**What to do**
**A)** According to the Valentina biography, what was the name "Valentina" chosen after?
**B)** Please carry on the Valentina biography past its last sentence.

**Selected excerpt**
◇ ◇ ◇ ◇

James Andrew Leyva (born May 14, 1991), better known by the stage name Valentina, is an American drag performer, actor, television personality and singer who came to international attention as a contestant on the ninth season of RuPaul's Drag Race and the fourth season of RuPaul's Drag Race All Stars.

Early life 
Valentina was born in Bell, California to Mexican parents, and began working as a professional drag queen around ten months before filming RuPaul's Drag Race, although they already had a background in fashion and the performing arts. Leyva chose to go by "Valentina" in drag after the hot sauce of the same name. Valentina is known for using her drag as a way to represent Latin American culture on stage and make drag more accepted in Latin American culture.

Career 
In 2015, Valentina won an early club version of the Boulet Brothers' "Dragula" contest, a precursor of the television show.

On February 2, 2017, Valentina was announced as one of fourteen contestants competing for the ninth season of RuPaul's Drag Race. She was eliminated in episode nine to Nina Bo'Nina Brown after infamously losing a lipsync battle to "Greedy" by Ariana Grande; she was reluctant to take off a mask covering her mouth as she did not know the lyrics to the song, a moment which went viral across social media. She placed seventh overall, and their elimination sparked some controversy online as she was popular with fans. She was later voted as "Miss Congeniality" by the viewers of the show, but was mockingly dubbed "Fan Favorite" by her castmates, due to their view that she was unsuitable for a congenial title. During the season 10 finale, Valentina appeared via a pre-recorded video message to crown her successor for the Miss Congeniality title, Monét X Change.

Outside of Drag Race, Valentina appeared in the sixth episode of the twenty-fourth season of America's Next Top Model, in a photo shoot challenge with fellow Drag Race alumni Manila Luzon and Katya. She played Judy Reyes's character Quiet Ann in a season-one recap of Claws. In 2017, she was the host of her own WoWPresents internet show, "La Vida De Valentina" which ran for seven episodes.

Valentina was in the October 2017 issue of Vogue Mexico, and filmed a makeup tutorial for Vogue's YouTube channel. She was in the July 2017 issue of Elle Mexico modeling designs by Benito Santos for his Red Carpet 2018 campaign. She appeared in the January 2018 issue of Filipino magazine Preview. In April 2019, Valentina appeared in Vogue Mexico for a second time.

◇ ◇ ◇ ◇

**Collected data entries**
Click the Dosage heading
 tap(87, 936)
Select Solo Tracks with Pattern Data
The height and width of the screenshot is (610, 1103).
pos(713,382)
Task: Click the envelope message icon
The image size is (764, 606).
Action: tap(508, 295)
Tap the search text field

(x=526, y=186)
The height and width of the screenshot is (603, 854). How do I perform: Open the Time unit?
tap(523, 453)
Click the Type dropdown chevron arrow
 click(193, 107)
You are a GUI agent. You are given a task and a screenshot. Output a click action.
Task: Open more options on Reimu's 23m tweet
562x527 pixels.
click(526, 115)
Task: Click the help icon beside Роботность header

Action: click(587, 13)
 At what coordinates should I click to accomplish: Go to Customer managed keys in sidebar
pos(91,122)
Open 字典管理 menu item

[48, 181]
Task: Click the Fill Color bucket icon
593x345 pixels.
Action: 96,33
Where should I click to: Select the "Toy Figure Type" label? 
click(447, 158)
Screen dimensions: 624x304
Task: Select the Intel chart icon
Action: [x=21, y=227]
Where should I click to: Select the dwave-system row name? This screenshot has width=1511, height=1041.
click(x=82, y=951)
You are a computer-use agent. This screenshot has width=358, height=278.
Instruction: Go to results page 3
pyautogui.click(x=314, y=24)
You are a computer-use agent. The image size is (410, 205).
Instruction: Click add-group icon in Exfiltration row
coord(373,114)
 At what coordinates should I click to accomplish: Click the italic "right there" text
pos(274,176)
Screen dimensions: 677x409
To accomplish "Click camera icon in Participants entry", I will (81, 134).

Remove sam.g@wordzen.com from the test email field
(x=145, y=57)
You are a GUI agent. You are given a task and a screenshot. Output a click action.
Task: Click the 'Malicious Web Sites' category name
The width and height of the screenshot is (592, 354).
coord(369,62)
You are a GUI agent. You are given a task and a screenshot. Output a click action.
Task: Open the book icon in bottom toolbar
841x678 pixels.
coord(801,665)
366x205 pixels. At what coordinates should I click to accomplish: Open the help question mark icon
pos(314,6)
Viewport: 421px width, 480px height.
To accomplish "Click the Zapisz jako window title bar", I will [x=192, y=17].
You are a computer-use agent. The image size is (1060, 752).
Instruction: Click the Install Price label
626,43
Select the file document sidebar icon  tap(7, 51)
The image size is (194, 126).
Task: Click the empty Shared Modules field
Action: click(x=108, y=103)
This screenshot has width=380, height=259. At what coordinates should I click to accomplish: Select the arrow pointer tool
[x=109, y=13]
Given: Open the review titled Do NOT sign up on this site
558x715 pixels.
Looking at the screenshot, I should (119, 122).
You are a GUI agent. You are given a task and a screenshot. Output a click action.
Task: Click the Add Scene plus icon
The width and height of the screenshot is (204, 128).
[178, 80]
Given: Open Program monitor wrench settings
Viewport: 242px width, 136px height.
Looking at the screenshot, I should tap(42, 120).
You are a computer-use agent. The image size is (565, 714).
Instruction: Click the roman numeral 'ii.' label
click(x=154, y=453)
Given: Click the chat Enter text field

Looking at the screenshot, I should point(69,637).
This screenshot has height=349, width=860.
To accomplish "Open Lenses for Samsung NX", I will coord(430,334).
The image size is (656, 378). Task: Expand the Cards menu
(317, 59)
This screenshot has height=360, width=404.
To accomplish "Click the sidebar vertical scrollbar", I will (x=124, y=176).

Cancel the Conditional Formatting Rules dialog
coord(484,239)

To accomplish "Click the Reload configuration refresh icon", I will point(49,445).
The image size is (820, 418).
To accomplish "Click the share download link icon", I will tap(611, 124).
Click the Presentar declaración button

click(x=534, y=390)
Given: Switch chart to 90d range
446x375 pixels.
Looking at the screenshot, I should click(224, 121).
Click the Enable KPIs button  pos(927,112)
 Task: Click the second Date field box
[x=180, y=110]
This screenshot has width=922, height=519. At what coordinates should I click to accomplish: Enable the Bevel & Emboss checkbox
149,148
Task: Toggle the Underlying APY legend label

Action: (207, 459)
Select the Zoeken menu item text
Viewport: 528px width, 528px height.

◇ ◇ ◇ ◇

**Activity answers**
**A)** The hot sauce of the same name.

**B)**
On November 9, 2018, Valentina was announced as a contestant on the upcoming fourth season of RuPaul's Drag Race: All Stars, a spin-off of the regular Drag Race series which features returning contestants from past seasons. After being in the bottom three times and only scoring one win, Valentina was eliminated in the seventh episode by Latrice Royale, when she failed to impress the judges in a design challenge, causing her and Naomi Smalls to be up for elimination.

In January 2019, Valentina portrayed Angel Dumott Schunard in Fox's televised production of the musical Rent, Rent: Live. In June 2019, a panel of judges from New York magazine placed Valentina 20th on their list of "the most powerful drag queens in America", a ranking of 100 former Drag Race contestants. In 2021, she made a cameo appearance in In the Heights, during "No Me Diga".

Music
Valentina released her debut single, "A Prueba de Todo", in December 2018.

 Legacy Drag Race: All Stars winner Alaska Thunderfuck did a parody song of "Despacito" called "Valentina" in October 2017, with lyrics about Valentina and her infamous elimination from the show. The cosmetics company Lush also referenced Valentina’s elimination for advertising on one of their face masks.

In 2019, Valentina came out as non-binary, stating that she will continue to use "she/her" pronouns. Valentina is now one of several Drag Race alumni who identify as either nonbinary or gender-nonconforming.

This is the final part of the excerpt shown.